Data items
┌──

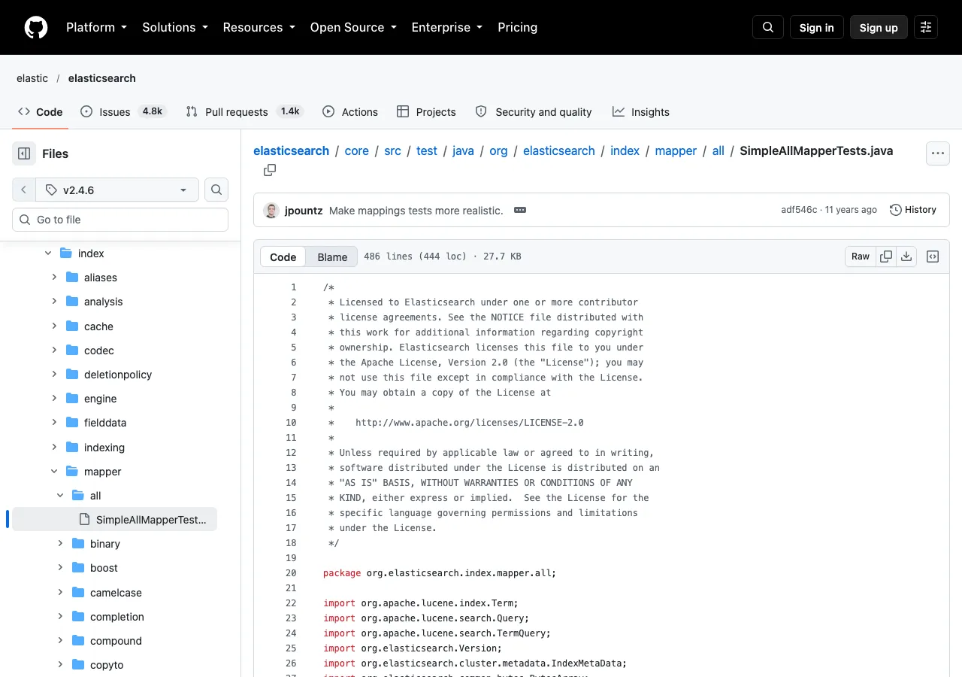Open the three-dot more file actions menu
The image size is (962, 677).
[x=937, y=153]
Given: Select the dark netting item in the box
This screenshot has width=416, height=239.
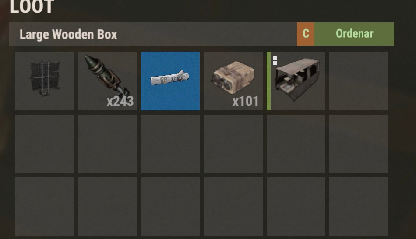Looking at the screenshot, I should pos(45,81).

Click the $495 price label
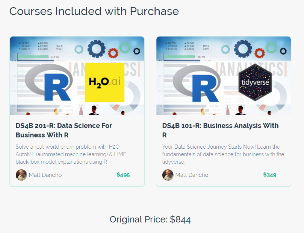[123, 175]
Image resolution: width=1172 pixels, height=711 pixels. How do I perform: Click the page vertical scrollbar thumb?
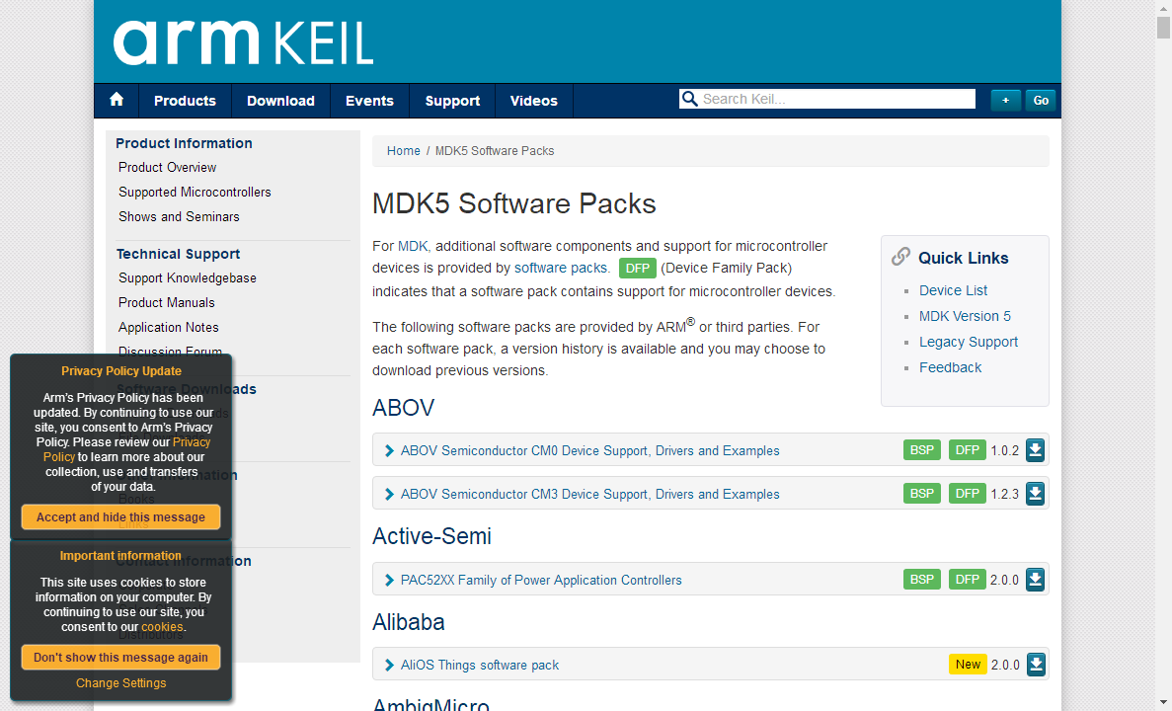click(x=1163, y=27)
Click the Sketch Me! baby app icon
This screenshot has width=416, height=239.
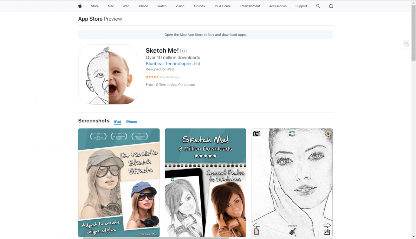108,74
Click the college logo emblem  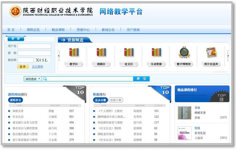pyautogui.click(x=15, y=11)
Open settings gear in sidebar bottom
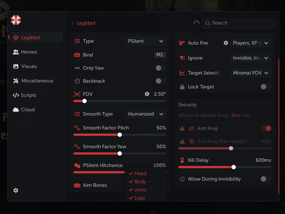The image size is (285, 214). pos(16,190)
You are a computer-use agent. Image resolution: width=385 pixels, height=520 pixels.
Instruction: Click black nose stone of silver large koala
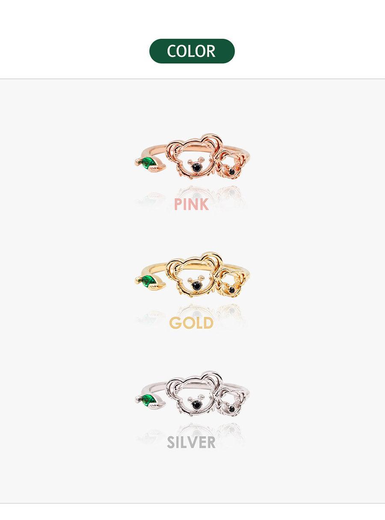point(196,404)
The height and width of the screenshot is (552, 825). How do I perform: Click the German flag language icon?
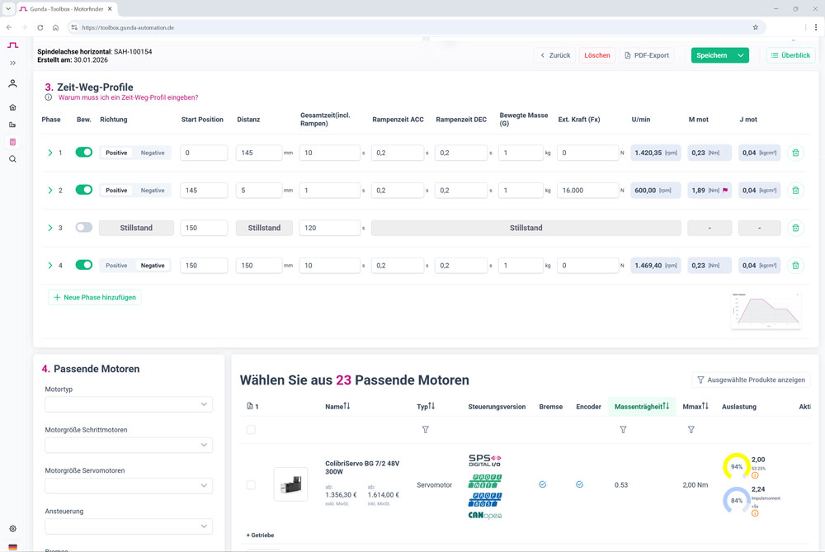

└──

ACTIVITY
Only the lines from the one that holds "You are a computer-use" through the end of the records above should be printed again, exactly as they are. Leave out the pictures.

TASK RESULT
You are a computer-use agent. Image resolution: width=385 pixels, height=520 pixels.
Instruction: Click black nose stone of silver large koala
point(196,404)
The height and width of the screenshot is (552, 825). How do I perform: Click the German flag language icon?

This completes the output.